Fifteen screening centres were set up around the State, where people found to need further investigation after a home test are called for colonoscopy.
The screening cycle is repeated every two years, and while the uptake has been lower than expected, 5 per cent of those screened have been referred on for a colonoscopy.
Repeat testing
However, following the discovery that two patients who had a screening colonoscopy in Wexford General Hospital in 2013 were found to have bowel cancer in October and November 2014, alarm bells rang and 600 people have been recalled for repeat testing.
It now appears up to 13 cancers were missed, with one probable death.
Cases like this are referred to as “interval cancers” as they occur in the two-year period between screenings. While they cannot be eliminated, a quality screening programme is expected to have a very low rate of such malignancies. When they do occur, the entire clinical process must be scrutinised.
A colonoscopy involves having a flexible telescope introduced via the rectum into the bowel. The test relies primarily on the endoscopist visually examining the walls of the colon, right up to the point where it joins the small bowel. The doctor carrying out the test then takes a biopsy from any suspicious looking lesion they see. These biopsies are then sent to the laboratory, where they are examined by a pathologist who decides whether there is a cancer present.
Most bowel cancers are slow-growing and begin life as small polyps. The nature of the cancer means it is well-suited to a screening process. However, there is no test in medicine which is 100 per cent accurate; missed cancers are referred to as a false-negative result. False negatives occur for a number of reasons: human error on the part of the endoscopist or the pathologist; faulty equipment; failure to follow standard protocols; and poor training and monitoring of clinicians.
Recruitment
Questions must now be asked about how doctors and others were recruited by the NCSS. Were their abilities fully assessed prior to beginning work in the bowel screening service? Was their performance monitored? Did they receive sufficient structured ongoing training while in post?
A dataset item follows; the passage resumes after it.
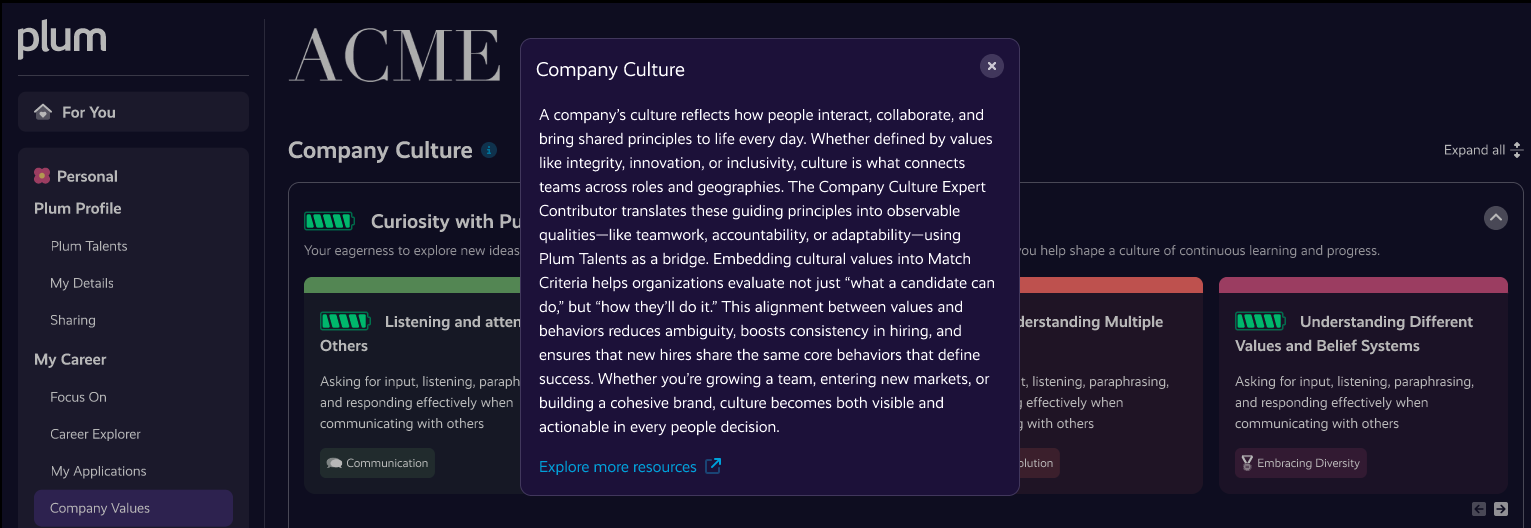Go to previous card with left arrow
This screenshot has width=1531, height=528.
coord(1479,509)
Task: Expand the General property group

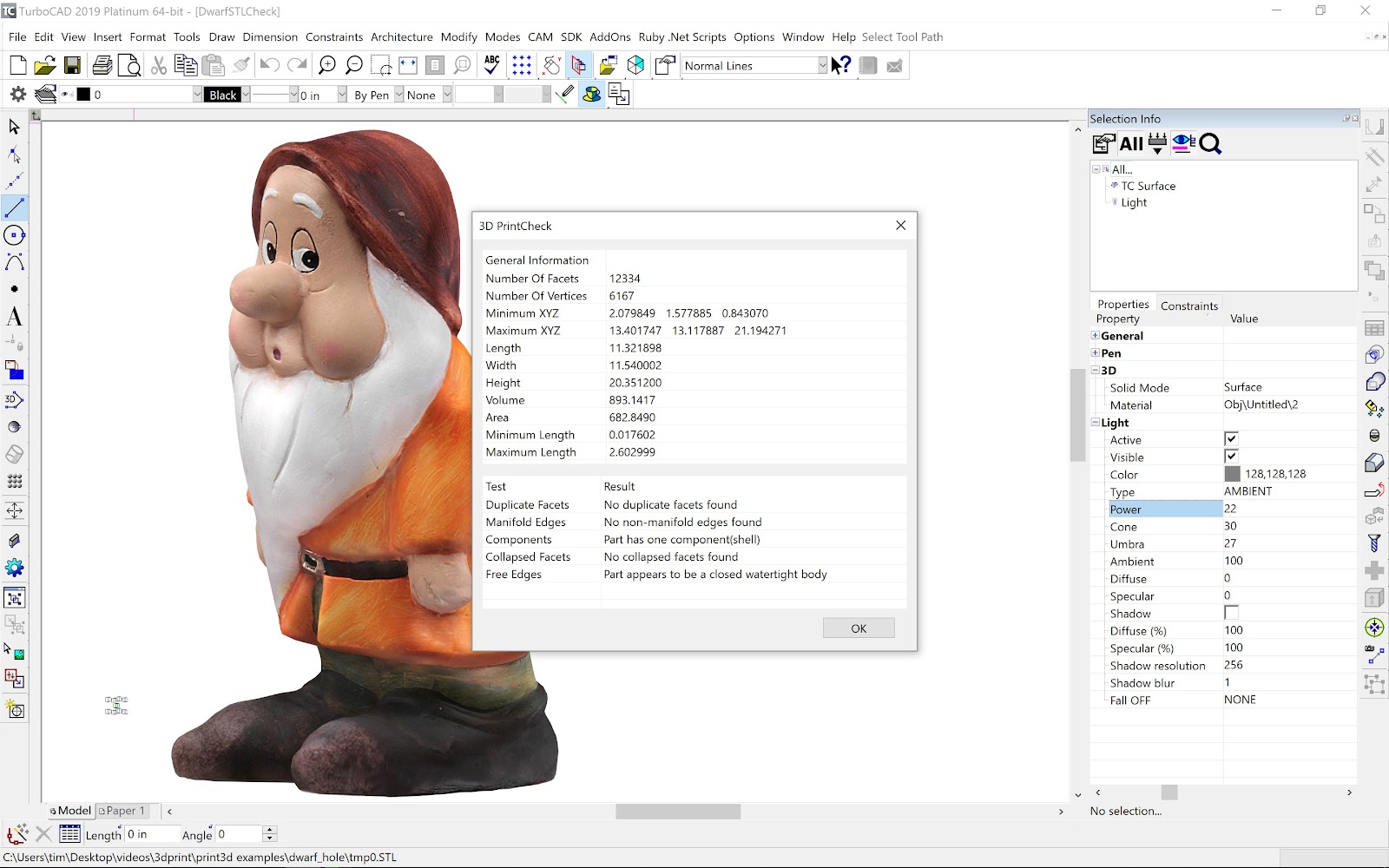Action: coord(1096,336)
It may be tempting to “blame and shame” an individual for the missed cancers. This would be a mistake.
Patients and families affected need full disclosure of the reasons for identified failures and must be given full sight of official reports. And all of us need to hear from the NCSS on how the remaining screening colonoscopy units are performing and the steps being taken to ensure they carry out their work to the highest standards.